На следующий день он купил рамку и вставил в нее фотографию. Рамка была серебряной или покрытой чем-то похожим на серебро и придавала фотографии Франчески определенный шик. Его кузина была привлекательной, и он гордился ей, ее стройной фигурой, как написали бы в колонке брачных объявлений, и ожерельем филигранной работы, сделанным изящно и со вкусом.
Джон потратил некоторое время, чтобы найти нужное место для фотографии. Она не должна быть слишком на виду, ведь это покажется странным, словно он пытается что-то сказать. В коридоре стоял маленький столик, на который кладут ключи и всякие бумажки, но он не подходил. Нельзя было поставить рамку и на каминную полку в гостиной – тоже слишком нарочито. Поэтому он выбрал кухню, место на полочке прямо над мойкой. Джен наполняла там чайник или помогала вымыть посуду после еды. Он задвинул рамку подальше, чтобы это выглядело естественно.
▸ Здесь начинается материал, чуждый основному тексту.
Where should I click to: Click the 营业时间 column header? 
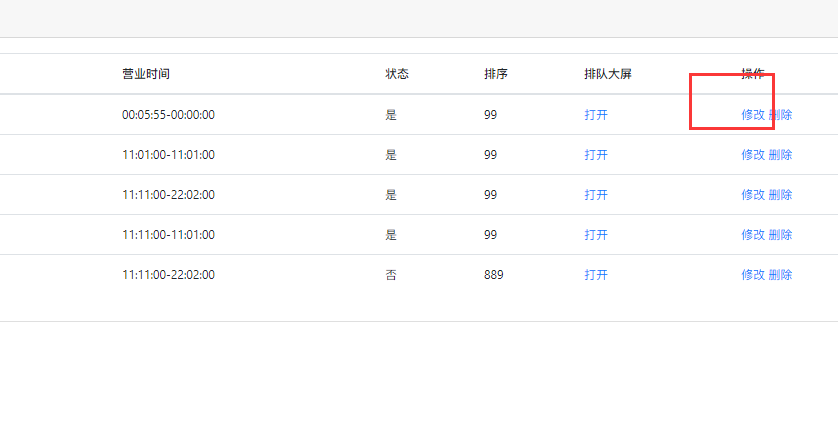[146, 74]
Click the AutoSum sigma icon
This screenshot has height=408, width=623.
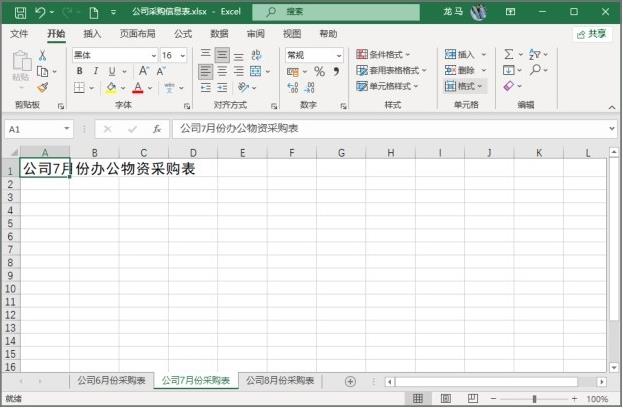point(508,54)
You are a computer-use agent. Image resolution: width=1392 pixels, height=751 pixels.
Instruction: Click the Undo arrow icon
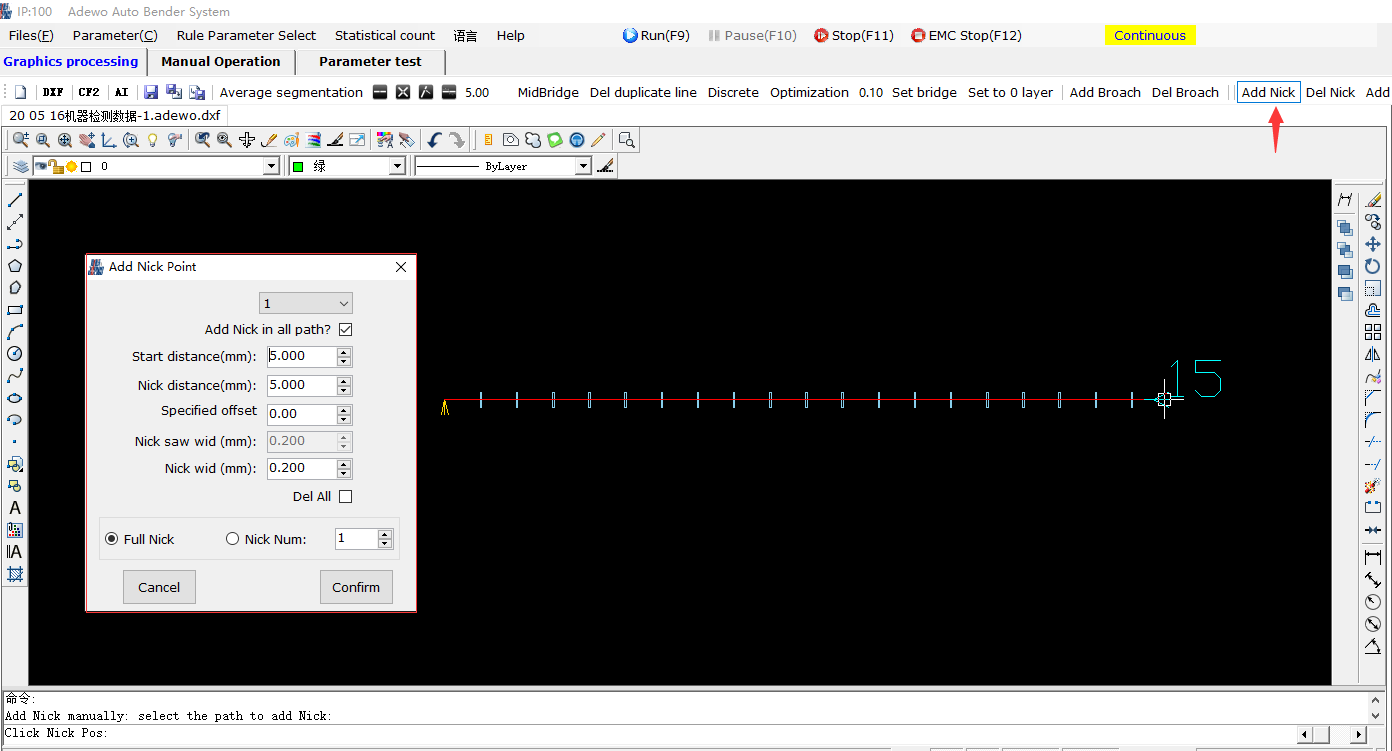434,140
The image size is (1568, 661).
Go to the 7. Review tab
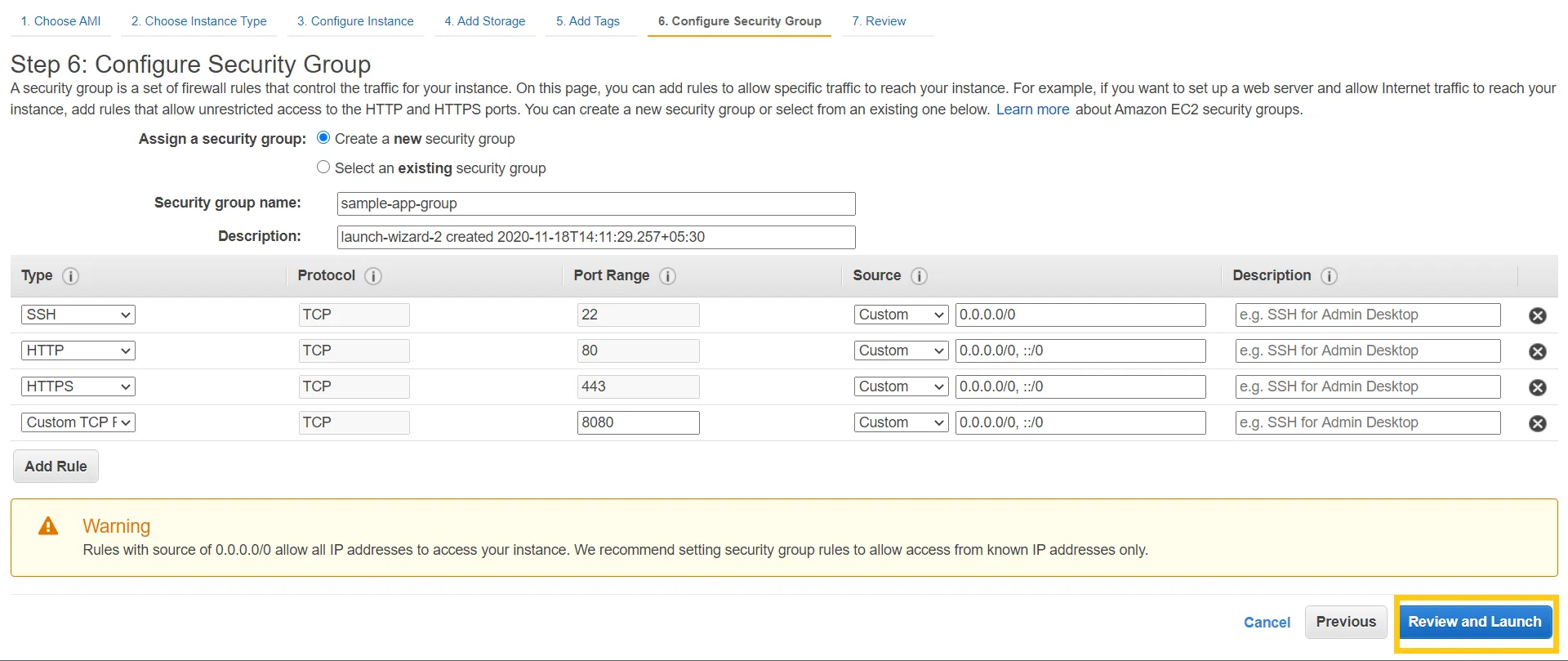pos(879,21)
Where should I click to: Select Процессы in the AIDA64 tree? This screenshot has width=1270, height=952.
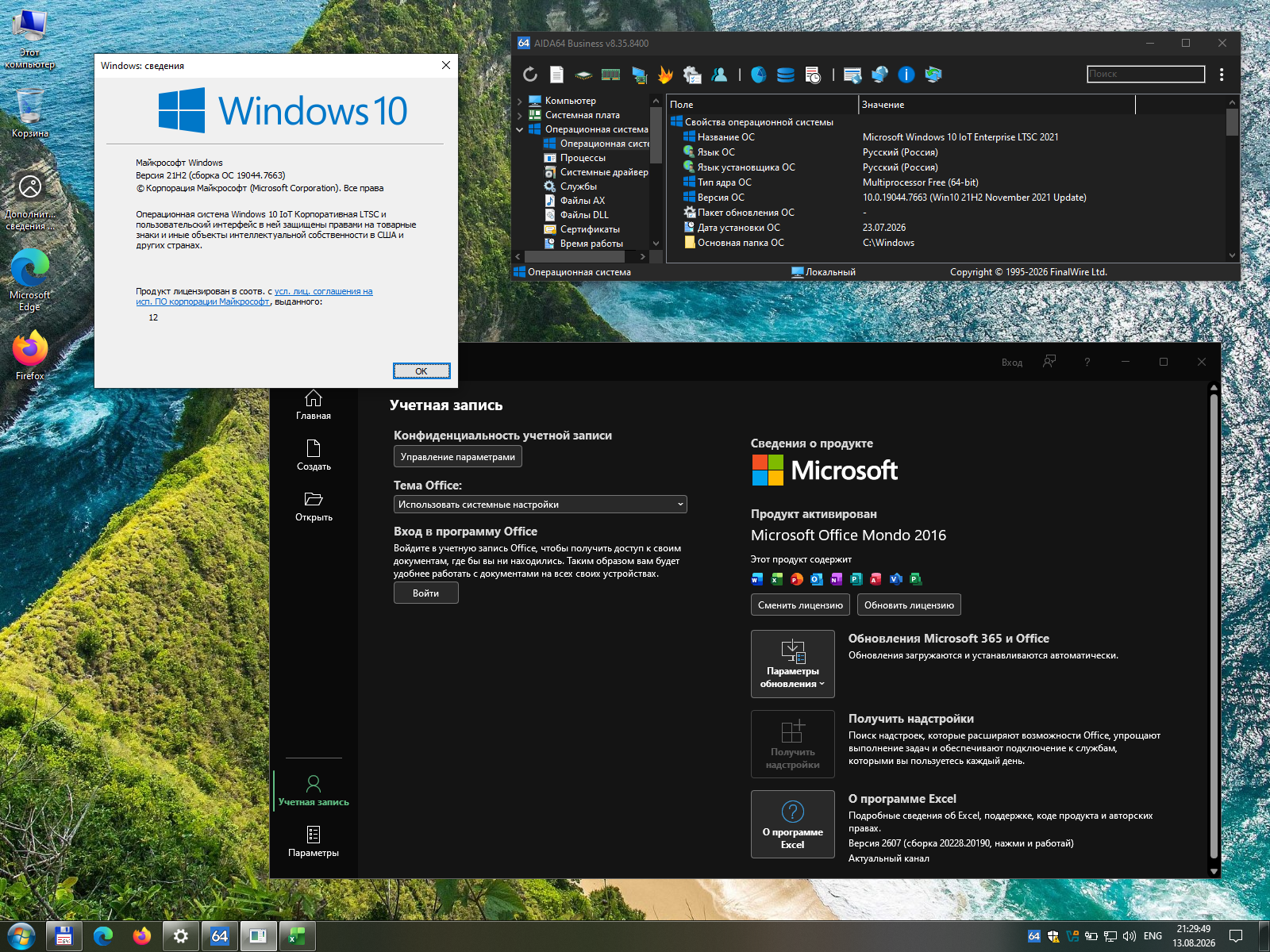point(583,158)
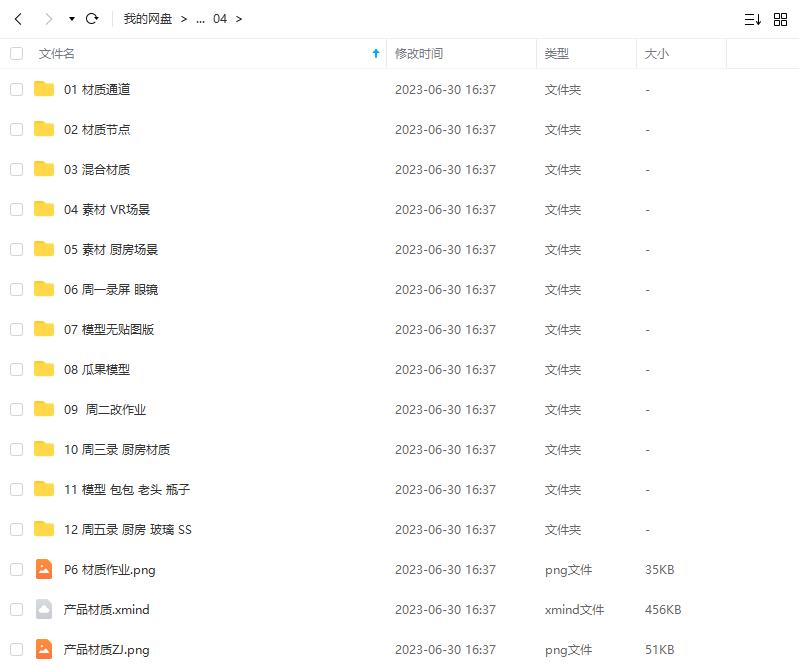Open the 12 周五录 厨房 玻璃 SS folder
The height and width of the screenshot is (666, 799).
click(127, 529)
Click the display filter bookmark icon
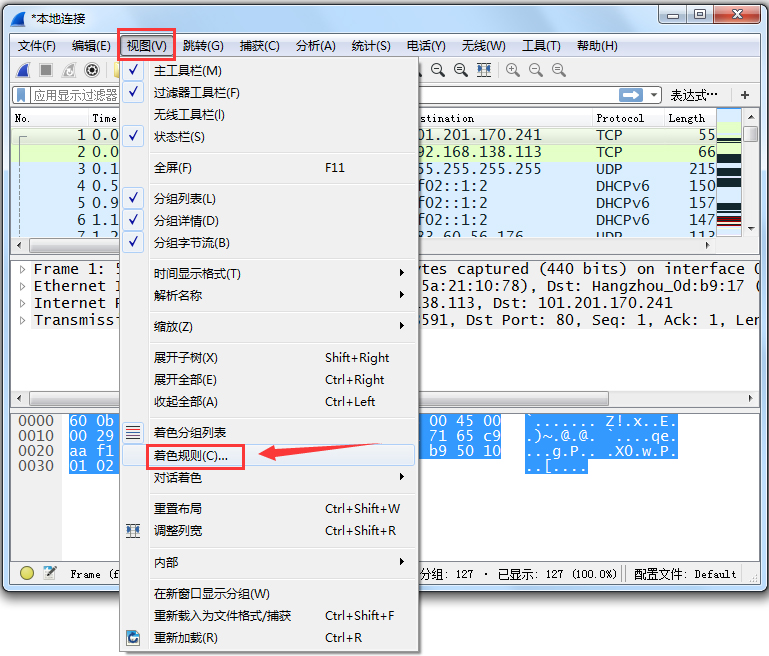This screenshot has width=769, height=656. tap(21, 95)
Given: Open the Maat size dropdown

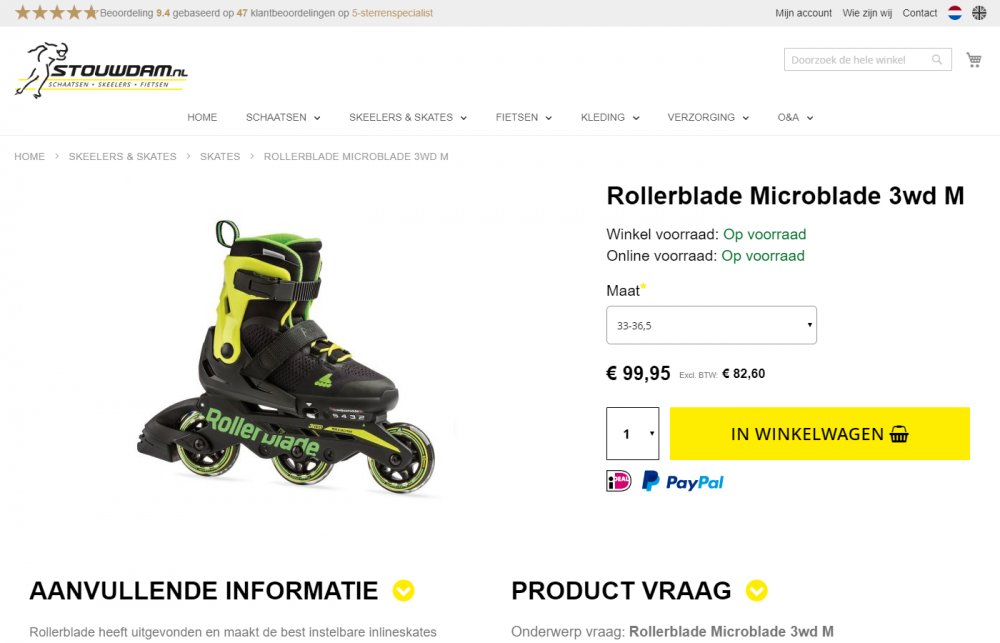Looking at the screenshot, I should pos(711,325).
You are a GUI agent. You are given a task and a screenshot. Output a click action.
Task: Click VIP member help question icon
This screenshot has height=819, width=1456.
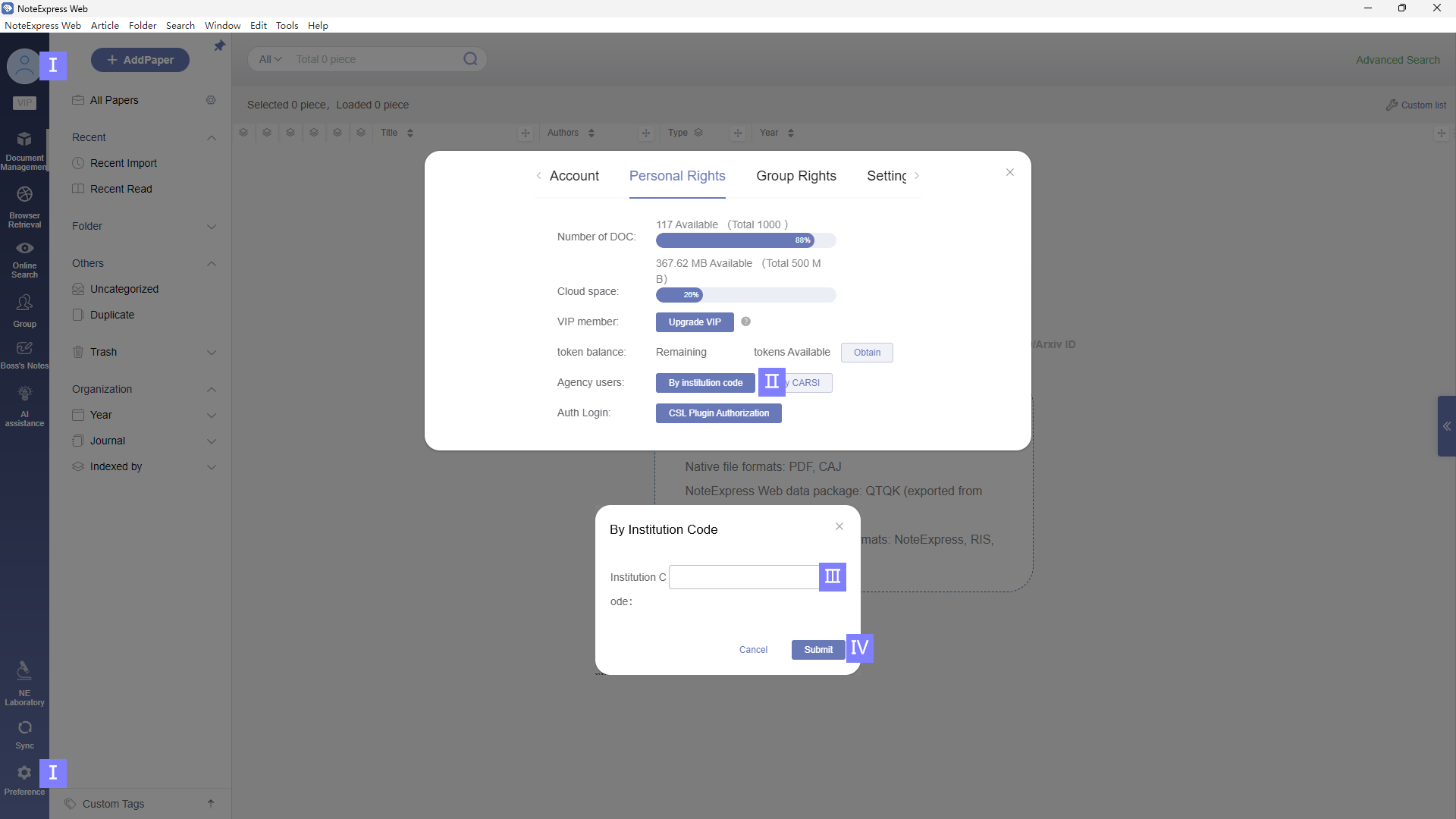click(x=745, y=322)
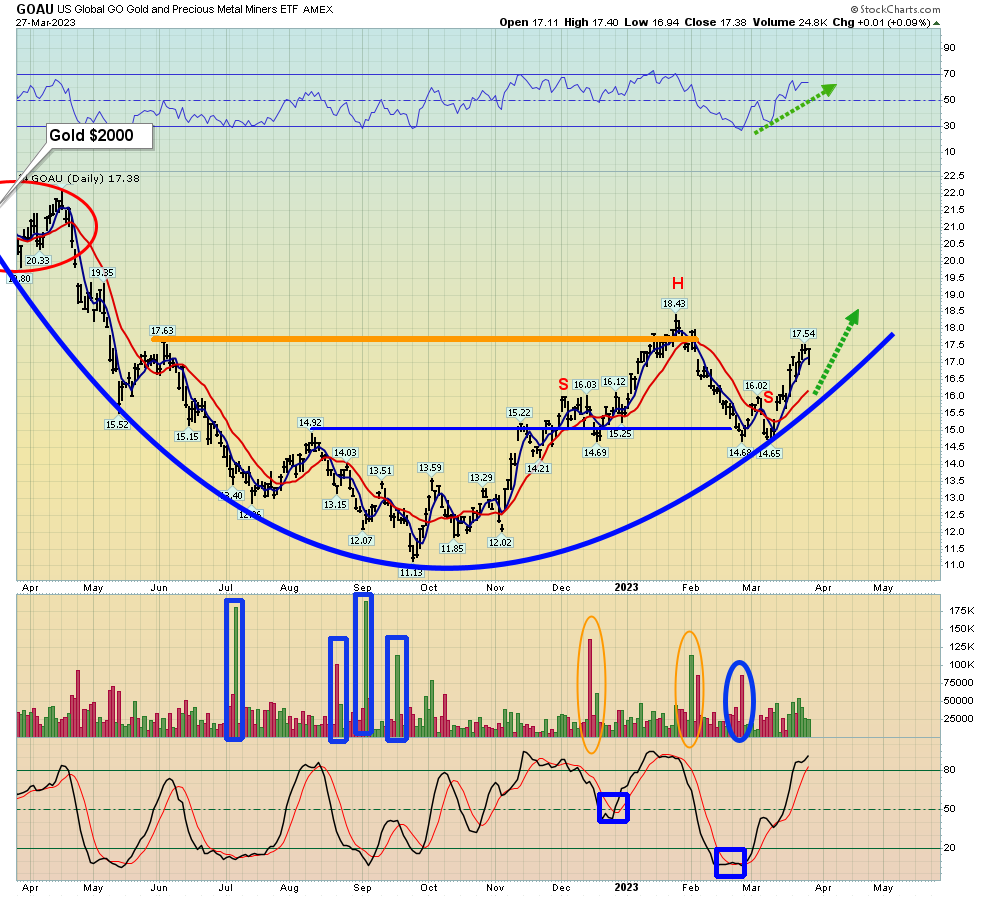This screenshot has width=990, height=897.
Task: Click the orange horizontal resistance line
Action: tap(420, 339)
Джон посмотрел на Франческу, такую добрую и умную, и почувствовал мимолетный укол совести. Она бы так не поступила. «Почему ты не можешь быть честным?» – спросила она однажды по какому-то поводу, и этот вопрос заставил его замолчать. Был ли он нечестным? Он так не думал, но, увидев его сейчас, она бы точно засмеялась и сказала: «Так я и знала! Ты и меня пытаешься в это втянуть».
Два дня спустя он позвонил в дверь Джен и пригласил ее на ужин. Он чувствовал, как сильно стучит его сердце. Она улыбнулась ему и приняла приглашение. «У меня есть книжка про галерею Баррела, – сказала она. – Пролистай перед поездкой. Держи».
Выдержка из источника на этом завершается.